The three sons hired a star lawyer from the US to take on their 87-year-old father, a resident of Lausanne who declared earlier this year that he would be leaving Switzerland to return to his homeland after 40 years away.
The patriarch, noted for his frugality, moved to a municipality near the Vaud capital to escape high Swedish taxes.
His fortune was estimated in July at $44.6 billion francs ($48.9 billion) by Swiss business magazine Bilan, but Forbes in March put the figure at a more modest $3.2 billion.
The difference may be accounted for assets over which Kamprad controls but it is not clear if he owns.

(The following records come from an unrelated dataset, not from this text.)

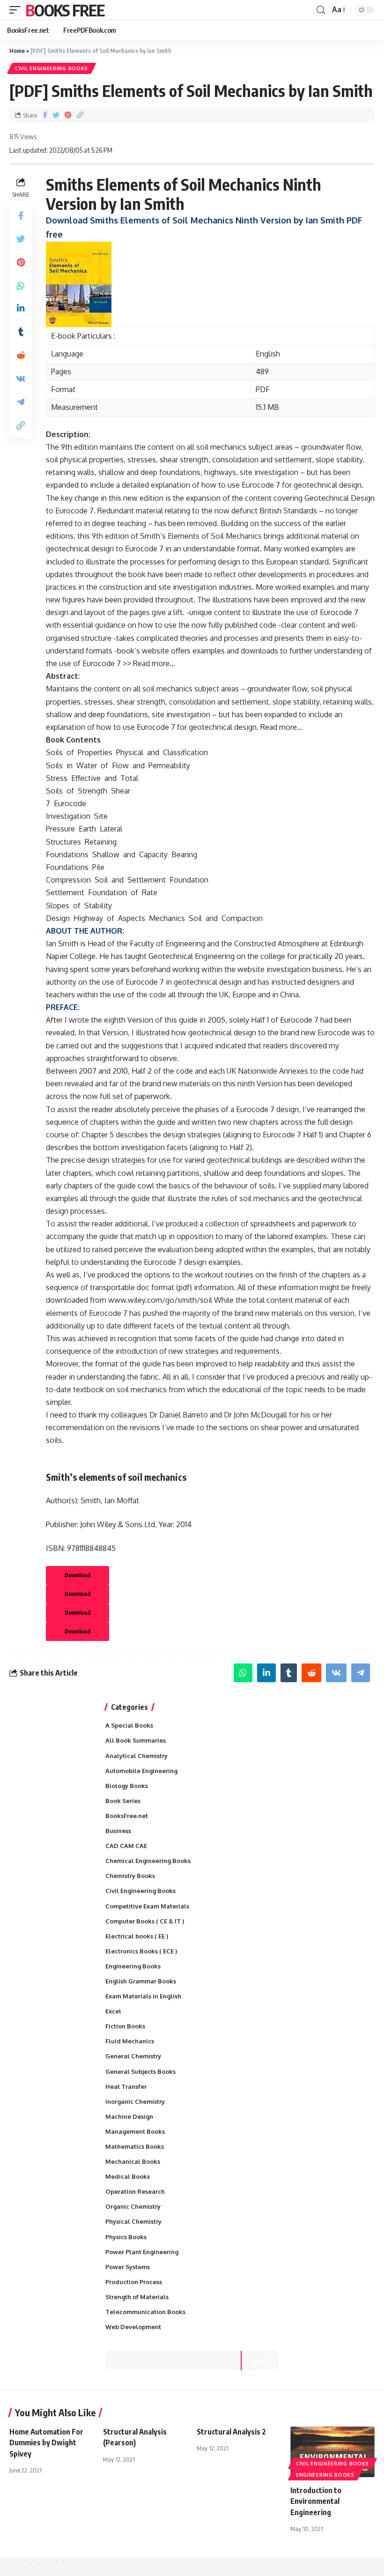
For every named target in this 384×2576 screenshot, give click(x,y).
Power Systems (127, 2267)
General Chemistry (133, 2056)
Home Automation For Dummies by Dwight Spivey (46, 2442)
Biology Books (126, 1785)
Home (17, 50)
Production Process (133, 2282)
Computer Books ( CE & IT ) (144, 1921)
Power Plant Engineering (141, 2252)
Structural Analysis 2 (231, 2431)
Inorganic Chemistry (135, 2101)
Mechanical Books (132, 2161)
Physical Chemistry (133, 2221)
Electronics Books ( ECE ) (141, 1951)
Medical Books (127, 2176)
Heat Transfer (126, 2086)
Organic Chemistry (133, 2206)
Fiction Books (125, 2026)
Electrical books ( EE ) (136, 1936)
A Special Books (129, 1725)
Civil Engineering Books (51, 68)
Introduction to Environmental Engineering (315, 2501)
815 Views (23, 136)
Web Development (133, 2327)
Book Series (122, 1800)
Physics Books (126, 2237)
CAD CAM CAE (126, 1845)
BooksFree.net (126, 1815)
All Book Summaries (135, 1740)
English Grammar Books (140, 1981)
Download (77, 1575)
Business (118, 1830)
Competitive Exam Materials (147, 1906)
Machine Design (129, 2116)
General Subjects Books (140, 2071)
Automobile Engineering (141, 1770)
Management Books (135, 2131)
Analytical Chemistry (136, 1755)
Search (260, 2360)
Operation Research (135, 2191)
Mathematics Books (134, 2146)
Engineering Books (133, 1966)
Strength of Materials (137, 2297)
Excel (113, 2011)
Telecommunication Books (145, 2312)
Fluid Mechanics (129, 2041)
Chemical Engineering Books (148, 1860)
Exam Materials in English (143, 1996)
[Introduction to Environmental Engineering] (332, 2452)
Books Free (64, 10)
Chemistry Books (130, 1875)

The new book, which is has yet to be published, was penned by Lennart Dahlgren, the former head of Ikea in Russia, and researchers Stellan Björk and Karl von Schulzenheim.

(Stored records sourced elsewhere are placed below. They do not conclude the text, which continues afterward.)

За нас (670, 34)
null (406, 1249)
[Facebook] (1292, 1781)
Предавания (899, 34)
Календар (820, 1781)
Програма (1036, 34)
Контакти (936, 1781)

The authors claim that the financial dispute can be traced back to 1982, when Kamprad registered Ikea in the Netherlands with the Dutch Stiching Ingka Foundation, but he kept the immaterial rights to the brand, which provided him a turnover-based compensation.
Kamprad's move only afforded him a tiny fraction of the proceeds from the company, but over the next 30 years, the sum increased to 20-30 billion kronor ($3.14 billion to $4.71 billion), the authors reckoned.
Legally, the funds belonged to the sons according to the book, something that led to a long fight within the family, which ended up with Kamprad senior falling ill.
No members of the family have commented as yet.